══ Data lines ══

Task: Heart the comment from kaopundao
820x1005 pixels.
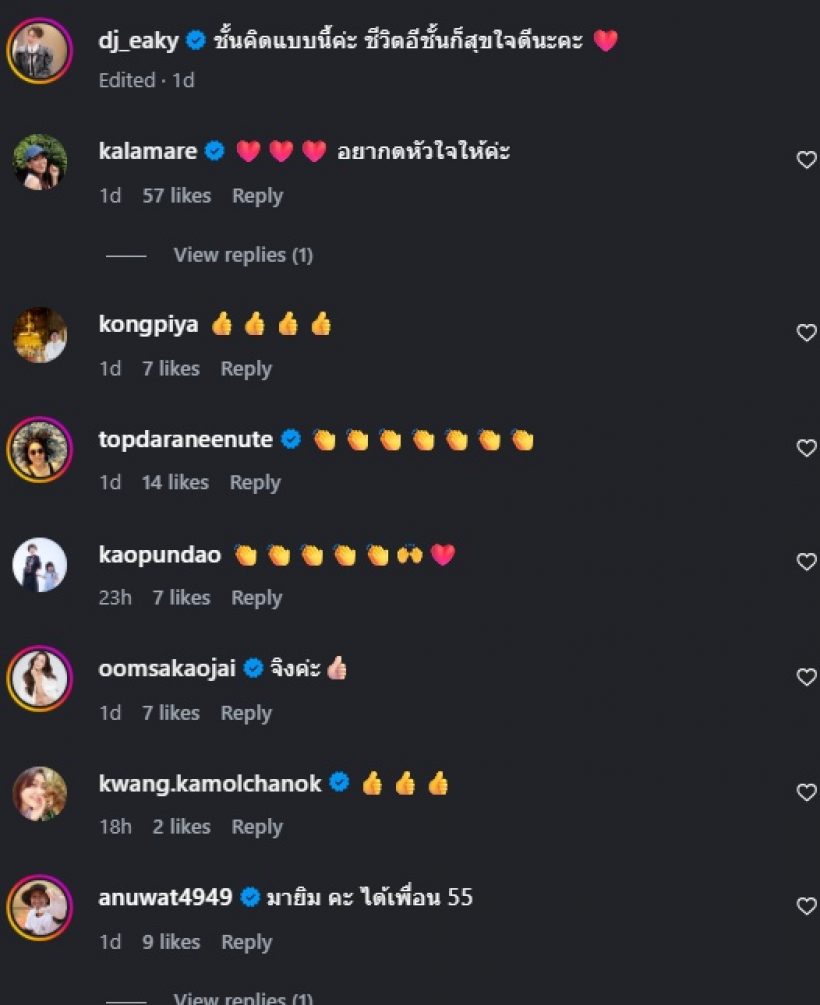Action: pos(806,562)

═══
══ Data lines ══

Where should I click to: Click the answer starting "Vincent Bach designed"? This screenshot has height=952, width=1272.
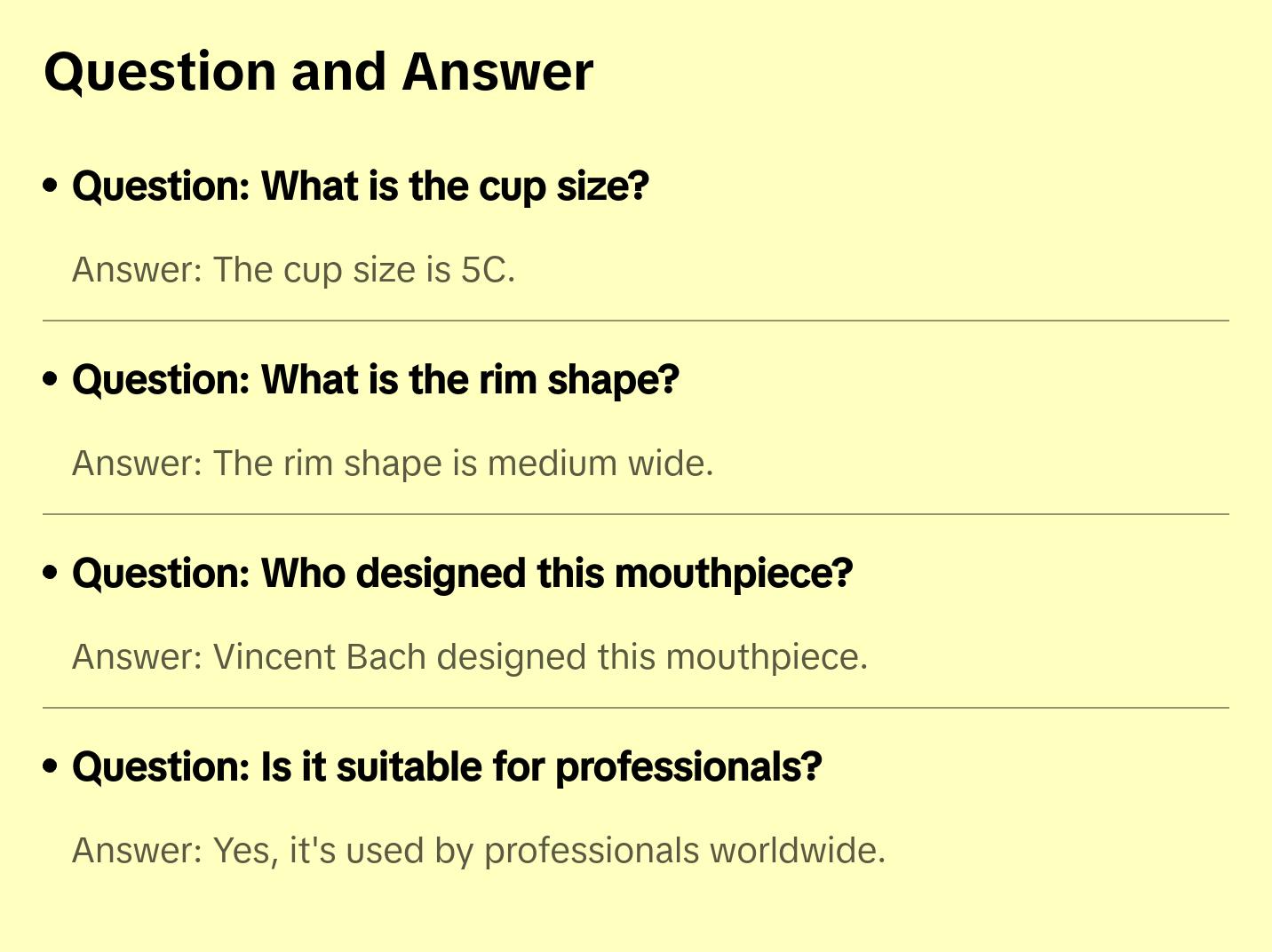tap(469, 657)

═══

- What you have to do
Please convert the material from the line that contains "Task: Heart the comment from kaopundao" through the line that contains "Action: pos(806,562)" into a JSON list of strings, one string per line, with blank lines left out. Leave the pictures out of the result.

- Exercise response
[
  "Task: Heart the comment from kaopundao",
  "820x1005 pixels.",
  "Action: pos(806,562)"
]